In the records below, find the line that contains "Select the newspaper" and the line that contains "has height=802, width=1512.". Set down exactly those lines and every line between them, and nothing more.

————

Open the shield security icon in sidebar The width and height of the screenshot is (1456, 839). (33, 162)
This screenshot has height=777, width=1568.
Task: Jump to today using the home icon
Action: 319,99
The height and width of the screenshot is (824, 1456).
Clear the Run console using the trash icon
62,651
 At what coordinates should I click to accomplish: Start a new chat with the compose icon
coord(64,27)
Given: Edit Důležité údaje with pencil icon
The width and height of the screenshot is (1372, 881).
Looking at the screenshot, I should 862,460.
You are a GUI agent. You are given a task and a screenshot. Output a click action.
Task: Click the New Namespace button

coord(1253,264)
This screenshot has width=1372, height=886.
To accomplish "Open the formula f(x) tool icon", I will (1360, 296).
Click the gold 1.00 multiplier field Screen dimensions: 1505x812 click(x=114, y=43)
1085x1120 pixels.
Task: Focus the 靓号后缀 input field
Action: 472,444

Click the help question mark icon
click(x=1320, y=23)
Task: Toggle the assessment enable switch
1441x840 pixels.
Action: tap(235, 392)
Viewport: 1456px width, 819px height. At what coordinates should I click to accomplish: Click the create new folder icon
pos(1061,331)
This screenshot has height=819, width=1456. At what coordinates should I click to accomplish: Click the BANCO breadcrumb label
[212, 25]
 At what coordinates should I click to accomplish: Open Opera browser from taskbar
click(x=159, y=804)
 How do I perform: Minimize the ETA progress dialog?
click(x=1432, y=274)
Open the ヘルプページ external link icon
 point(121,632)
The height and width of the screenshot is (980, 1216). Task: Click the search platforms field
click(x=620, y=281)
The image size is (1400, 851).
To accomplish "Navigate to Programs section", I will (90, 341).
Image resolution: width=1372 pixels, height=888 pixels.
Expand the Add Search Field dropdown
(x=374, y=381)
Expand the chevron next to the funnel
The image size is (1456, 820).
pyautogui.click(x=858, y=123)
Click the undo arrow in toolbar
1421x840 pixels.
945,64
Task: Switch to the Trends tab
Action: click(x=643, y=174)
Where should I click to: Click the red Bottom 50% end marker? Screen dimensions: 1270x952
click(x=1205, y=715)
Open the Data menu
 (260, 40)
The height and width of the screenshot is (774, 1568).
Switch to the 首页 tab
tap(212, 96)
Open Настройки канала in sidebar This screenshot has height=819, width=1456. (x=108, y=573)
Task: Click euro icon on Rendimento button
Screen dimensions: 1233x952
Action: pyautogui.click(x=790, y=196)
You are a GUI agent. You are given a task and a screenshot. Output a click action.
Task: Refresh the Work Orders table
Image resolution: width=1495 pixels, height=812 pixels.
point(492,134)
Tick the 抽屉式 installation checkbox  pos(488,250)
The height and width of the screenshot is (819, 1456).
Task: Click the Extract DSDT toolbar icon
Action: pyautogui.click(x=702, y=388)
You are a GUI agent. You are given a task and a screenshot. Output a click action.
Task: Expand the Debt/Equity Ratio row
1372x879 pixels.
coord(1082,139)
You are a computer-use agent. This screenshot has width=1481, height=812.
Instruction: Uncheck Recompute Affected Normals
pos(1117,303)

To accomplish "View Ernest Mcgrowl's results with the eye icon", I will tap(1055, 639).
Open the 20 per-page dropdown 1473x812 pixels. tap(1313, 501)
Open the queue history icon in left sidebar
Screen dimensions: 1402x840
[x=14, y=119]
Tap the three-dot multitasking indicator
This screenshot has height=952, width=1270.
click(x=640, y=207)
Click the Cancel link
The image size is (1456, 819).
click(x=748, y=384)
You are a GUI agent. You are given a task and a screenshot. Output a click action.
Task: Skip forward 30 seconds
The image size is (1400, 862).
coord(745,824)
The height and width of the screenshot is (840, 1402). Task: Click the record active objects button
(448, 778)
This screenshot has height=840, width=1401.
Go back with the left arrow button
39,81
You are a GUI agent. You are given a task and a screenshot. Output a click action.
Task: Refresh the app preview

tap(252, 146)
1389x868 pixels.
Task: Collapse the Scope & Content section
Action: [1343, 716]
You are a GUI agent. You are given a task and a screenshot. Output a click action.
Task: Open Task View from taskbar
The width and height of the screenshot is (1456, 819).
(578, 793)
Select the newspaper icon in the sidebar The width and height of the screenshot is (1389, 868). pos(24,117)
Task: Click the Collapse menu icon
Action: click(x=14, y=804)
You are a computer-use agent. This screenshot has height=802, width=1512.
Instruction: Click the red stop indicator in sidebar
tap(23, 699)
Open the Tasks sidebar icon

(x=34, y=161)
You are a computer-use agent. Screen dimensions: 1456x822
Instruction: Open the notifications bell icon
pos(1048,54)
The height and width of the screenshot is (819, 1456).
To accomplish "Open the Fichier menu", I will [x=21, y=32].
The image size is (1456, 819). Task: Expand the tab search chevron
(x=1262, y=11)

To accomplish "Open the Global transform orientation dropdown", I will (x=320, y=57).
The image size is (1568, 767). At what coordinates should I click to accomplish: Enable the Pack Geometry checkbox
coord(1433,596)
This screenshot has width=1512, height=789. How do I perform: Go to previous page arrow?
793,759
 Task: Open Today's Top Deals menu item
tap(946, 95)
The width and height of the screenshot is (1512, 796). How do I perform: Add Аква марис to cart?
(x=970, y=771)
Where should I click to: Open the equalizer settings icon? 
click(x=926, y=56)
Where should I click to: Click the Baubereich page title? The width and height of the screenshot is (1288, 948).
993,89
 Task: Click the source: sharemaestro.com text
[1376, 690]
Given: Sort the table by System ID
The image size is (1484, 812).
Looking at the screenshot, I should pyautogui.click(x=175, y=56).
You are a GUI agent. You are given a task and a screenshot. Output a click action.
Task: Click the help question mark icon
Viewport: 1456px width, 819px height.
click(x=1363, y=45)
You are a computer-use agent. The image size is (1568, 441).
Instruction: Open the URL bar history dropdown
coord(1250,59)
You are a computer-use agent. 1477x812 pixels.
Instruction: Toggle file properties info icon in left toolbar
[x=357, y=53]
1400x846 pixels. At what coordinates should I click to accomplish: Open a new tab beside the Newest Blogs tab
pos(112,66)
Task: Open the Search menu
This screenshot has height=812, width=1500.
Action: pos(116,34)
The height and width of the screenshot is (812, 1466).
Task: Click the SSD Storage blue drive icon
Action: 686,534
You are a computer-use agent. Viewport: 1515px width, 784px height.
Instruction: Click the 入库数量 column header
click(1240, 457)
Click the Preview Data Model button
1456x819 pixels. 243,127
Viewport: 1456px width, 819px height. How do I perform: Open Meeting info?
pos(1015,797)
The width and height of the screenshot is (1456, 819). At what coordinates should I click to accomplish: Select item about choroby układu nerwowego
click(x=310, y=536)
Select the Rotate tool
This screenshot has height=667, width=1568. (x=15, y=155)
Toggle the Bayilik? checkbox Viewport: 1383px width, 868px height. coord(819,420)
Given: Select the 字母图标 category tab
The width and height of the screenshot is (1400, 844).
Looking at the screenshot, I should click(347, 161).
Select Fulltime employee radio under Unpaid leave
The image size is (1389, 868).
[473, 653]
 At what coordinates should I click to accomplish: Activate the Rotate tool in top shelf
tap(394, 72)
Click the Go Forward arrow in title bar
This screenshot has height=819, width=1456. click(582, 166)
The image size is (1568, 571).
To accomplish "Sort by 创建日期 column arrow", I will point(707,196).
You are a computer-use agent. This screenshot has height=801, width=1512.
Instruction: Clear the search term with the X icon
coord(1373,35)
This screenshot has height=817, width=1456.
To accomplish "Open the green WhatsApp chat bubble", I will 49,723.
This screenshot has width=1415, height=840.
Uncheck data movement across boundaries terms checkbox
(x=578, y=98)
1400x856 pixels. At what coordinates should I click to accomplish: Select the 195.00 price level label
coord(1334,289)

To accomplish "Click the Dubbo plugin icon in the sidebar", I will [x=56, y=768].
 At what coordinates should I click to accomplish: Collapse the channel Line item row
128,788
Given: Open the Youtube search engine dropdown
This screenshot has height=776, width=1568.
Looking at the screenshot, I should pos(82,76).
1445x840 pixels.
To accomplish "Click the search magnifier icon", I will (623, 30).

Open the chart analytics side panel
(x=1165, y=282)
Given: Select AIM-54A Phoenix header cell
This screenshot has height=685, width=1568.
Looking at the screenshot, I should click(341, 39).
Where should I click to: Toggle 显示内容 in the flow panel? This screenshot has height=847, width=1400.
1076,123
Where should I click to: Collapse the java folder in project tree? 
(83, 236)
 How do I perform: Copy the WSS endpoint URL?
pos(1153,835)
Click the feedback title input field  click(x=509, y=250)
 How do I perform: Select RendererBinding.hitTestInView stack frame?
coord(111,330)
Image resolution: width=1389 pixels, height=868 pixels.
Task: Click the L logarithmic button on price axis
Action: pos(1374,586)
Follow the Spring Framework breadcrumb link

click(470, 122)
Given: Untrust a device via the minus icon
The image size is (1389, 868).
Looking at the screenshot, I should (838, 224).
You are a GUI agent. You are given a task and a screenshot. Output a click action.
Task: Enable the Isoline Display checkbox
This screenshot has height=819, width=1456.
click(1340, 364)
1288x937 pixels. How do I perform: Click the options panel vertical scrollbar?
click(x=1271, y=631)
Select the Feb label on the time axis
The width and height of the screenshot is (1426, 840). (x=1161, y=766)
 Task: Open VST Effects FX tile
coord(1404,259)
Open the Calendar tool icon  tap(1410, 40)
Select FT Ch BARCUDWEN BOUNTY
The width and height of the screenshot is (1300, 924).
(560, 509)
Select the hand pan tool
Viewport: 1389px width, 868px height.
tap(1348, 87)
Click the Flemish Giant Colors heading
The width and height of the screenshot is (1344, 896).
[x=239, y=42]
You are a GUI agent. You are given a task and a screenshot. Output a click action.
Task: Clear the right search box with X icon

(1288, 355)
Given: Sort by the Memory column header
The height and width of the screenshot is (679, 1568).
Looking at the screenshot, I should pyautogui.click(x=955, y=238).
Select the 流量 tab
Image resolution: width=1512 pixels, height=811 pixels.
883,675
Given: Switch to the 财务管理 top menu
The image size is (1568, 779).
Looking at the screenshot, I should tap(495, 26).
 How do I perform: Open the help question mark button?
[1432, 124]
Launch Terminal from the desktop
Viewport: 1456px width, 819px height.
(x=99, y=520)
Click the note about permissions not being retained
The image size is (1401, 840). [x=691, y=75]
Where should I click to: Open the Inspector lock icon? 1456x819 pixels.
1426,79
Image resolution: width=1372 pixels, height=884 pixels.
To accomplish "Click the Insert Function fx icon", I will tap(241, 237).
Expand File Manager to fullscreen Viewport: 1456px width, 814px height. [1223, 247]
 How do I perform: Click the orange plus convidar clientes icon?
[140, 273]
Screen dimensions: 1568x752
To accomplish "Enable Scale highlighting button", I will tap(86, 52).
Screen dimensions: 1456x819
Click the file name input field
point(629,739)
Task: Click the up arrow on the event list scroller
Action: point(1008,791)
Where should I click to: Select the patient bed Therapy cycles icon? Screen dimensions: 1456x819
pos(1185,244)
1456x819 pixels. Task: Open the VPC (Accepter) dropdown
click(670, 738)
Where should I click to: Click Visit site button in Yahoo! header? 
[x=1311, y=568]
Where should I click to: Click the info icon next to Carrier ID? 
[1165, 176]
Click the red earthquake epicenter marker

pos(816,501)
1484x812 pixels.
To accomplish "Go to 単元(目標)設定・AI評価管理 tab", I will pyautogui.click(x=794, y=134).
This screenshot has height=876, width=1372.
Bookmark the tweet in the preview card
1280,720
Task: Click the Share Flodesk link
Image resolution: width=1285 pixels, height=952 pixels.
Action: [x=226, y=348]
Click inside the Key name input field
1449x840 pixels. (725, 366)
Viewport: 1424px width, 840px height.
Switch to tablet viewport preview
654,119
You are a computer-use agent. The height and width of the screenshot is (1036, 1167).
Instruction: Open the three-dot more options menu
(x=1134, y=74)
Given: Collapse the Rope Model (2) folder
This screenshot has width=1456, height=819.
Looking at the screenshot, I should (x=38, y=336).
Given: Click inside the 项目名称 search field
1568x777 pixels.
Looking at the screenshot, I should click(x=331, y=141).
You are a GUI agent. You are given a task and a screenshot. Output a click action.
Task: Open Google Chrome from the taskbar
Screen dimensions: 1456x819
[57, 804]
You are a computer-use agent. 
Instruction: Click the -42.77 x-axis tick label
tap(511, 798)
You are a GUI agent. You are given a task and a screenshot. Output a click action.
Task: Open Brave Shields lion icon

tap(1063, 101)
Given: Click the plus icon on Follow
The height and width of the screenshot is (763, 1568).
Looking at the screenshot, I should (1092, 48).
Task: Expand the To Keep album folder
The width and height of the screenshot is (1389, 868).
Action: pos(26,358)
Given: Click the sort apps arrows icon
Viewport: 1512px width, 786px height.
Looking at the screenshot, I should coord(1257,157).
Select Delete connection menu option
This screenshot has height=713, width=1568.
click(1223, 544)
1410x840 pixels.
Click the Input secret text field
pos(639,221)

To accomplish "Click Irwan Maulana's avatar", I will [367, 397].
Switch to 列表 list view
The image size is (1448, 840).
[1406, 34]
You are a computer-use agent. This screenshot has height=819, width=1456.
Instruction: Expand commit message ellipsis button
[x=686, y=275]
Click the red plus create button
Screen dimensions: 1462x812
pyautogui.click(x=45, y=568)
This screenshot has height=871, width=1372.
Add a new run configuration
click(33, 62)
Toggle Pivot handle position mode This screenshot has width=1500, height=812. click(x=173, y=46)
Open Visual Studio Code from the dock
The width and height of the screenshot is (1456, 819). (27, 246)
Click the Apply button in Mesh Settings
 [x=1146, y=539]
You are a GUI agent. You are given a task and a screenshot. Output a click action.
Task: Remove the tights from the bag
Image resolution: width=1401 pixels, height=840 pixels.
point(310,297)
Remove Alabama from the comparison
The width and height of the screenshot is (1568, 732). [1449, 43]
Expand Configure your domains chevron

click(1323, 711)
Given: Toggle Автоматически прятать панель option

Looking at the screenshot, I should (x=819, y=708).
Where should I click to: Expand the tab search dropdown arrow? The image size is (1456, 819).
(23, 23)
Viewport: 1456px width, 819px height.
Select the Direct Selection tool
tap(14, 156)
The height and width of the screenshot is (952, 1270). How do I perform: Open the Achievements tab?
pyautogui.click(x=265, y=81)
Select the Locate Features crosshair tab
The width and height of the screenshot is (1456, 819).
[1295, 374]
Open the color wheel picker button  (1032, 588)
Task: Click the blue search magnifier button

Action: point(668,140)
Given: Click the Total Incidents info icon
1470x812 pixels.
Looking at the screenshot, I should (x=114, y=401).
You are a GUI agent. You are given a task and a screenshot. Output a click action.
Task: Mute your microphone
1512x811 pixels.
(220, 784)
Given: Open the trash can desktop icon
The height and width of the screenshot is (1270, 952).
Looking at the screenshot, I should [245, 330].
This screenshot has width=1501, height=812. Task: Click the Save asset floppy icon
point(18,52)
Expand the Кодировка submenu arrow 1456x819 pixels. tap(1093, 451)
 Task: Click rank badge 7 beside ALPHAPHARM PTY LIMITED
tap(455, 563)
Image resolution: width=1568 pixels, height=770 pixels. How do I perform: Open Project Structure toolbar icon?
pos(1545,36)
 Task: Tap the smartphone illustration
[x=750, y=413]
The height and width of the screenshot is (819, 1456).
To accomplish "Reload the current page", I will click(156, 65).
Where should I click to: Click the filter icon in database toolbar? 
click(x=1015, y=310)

————

Response to this exercise
Select the newspaper icon in the sidebar The width and height of the screenshot is (1389, 868). pos(24,117)
Task: Click the Collapse menu icon
Action: click(x=14, y=804)
You are a computer-use agent. This screenshot has height=802, width=1512.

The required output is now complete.